■ **Your tasks**
a. Could you repeat, word for word, the part of the ProdStat issue thread that opens with the words containing "In the results" and closes with "used to deduplicate."?
b. Can you pick up the ProdStat issue thread after its last comment and continue it?

■ **Text section**
# # # # # # #

Duplicate tasks? - Githubissues

lsst-dm / ProdStat

Software to collect DP02 production statistics.

GNU General Public License v3.0

1 stars 1 forks source link

Duplicate tasks? #2

Open QLeB opened 2 years ago

QLeB commented 2 years ago

In the results produced by 'get-butler-stat' I'm seeing more tasks than what has actually run. I suspect this is related to the use of queryDatasets which do not de-duplicate results (see https://pipelines.lsst.io/v/weekly/middleware/faq.html#why-do-queries-return-duplicate-results). set() could be used to deduplicate.

QLeB commented 2 years ago

In confirm that using dataset_refs = set(self.registry.queryDatasets( pattern, collections=collection )) in https://github.com/lsst-dm/ProdStat/blob/main/python/lsst/ProdStat/GetButlerStat.py#L245 leads to consistent number of tasks. For example:

campaign │ 151737

QuantumGraph contains 151737 quanta for 42 tasks

QLeB commented 2 years ago

Sorry, with this modification the number of tasks is correct but all other results are wrong, because the tasks are sorted by type of task. If someone has a suggestion for this that would be appreciated.

timj commented 2 years ago

@QLeB note that the development of this package is happening in lsst-dm/prodstatus#1

kuropat commented 2 years ago

I have put set() in dataset_refs = set(self.registry.queryDatasets( pattern, collections=collection )) and have run the program on step1 in test-med-1 data with and without set(). The result is consistent. So, I will leave the set in the program. Please, check out the latest version of the program as it was rebuild recently.

# # # # # # #

■ **Data provided**
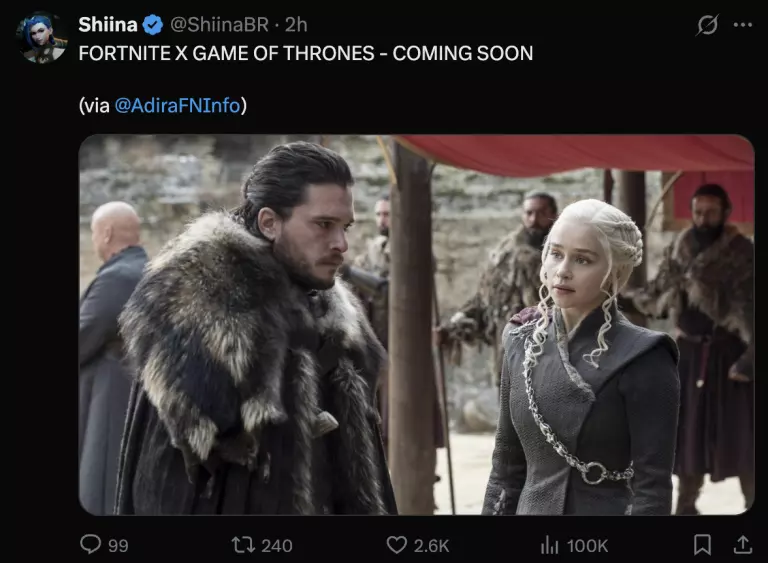Click the FORTNITE X GAME OF THRONES text
Screen dimensions: 768x563
(x=226, y=53)
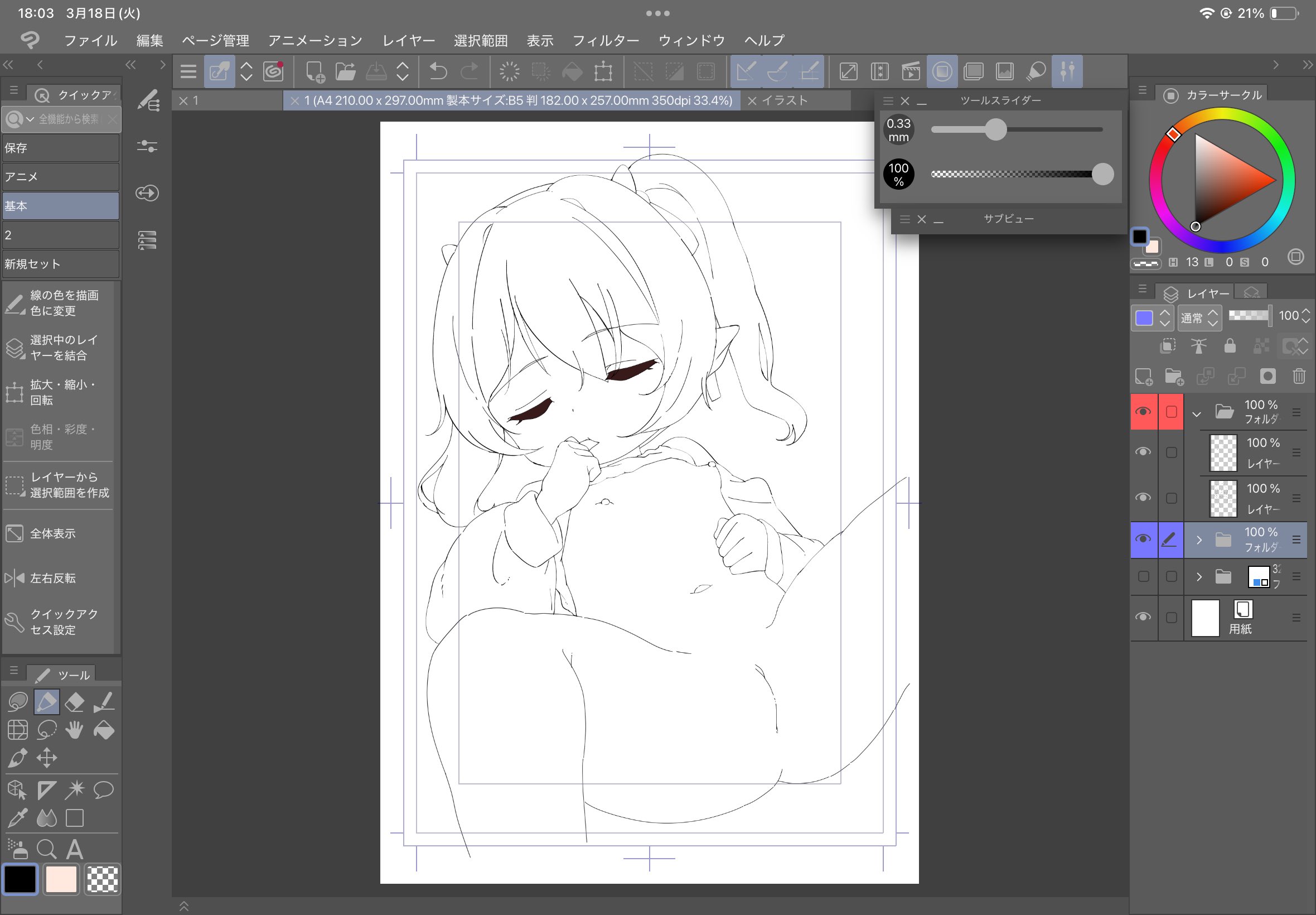1316x915 pixels.
Task: Select the Eraser tool
Action: [x=75, y=702]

# # # # # # #

■ **Results**
a.
In the results produced by 'get-butler-stat' I'm seeing more tasks than what has actually run. I suspect this is related to the use of queryDatasets which do not de-duplicate results (see https://pipelines.lsst.io/v/weekly/middleware/faq.html#why-do-queries-return-duplicate-results). set() could be used to deduplicate.

b.
QLeB commented 2 years ago

Thanks @timj for pointing me to the right repository! I was missing a lot of recent developments.

Thanks @kuropat for having a look. I reinstalled everything from the "tickets/PREOPS-1041" branch and made some tests with a step3 run. Results seems more consistent with the set(), but I have a lot of "Task X has no metadata" message, and thousands of tasks are missing. This is due to the data_id which are wrong, for example for an AM3 task it returns {instrument: 'LSSTCam-imSim', skymap: 'DC2', tract: 4033, patch: 12, visit: 656523} which makes no sense since this is at the tract level (and it gives a KeyError because the band is missing).

So it seems that the deduplication / reordering of the datasets is causing issue but I don't see why...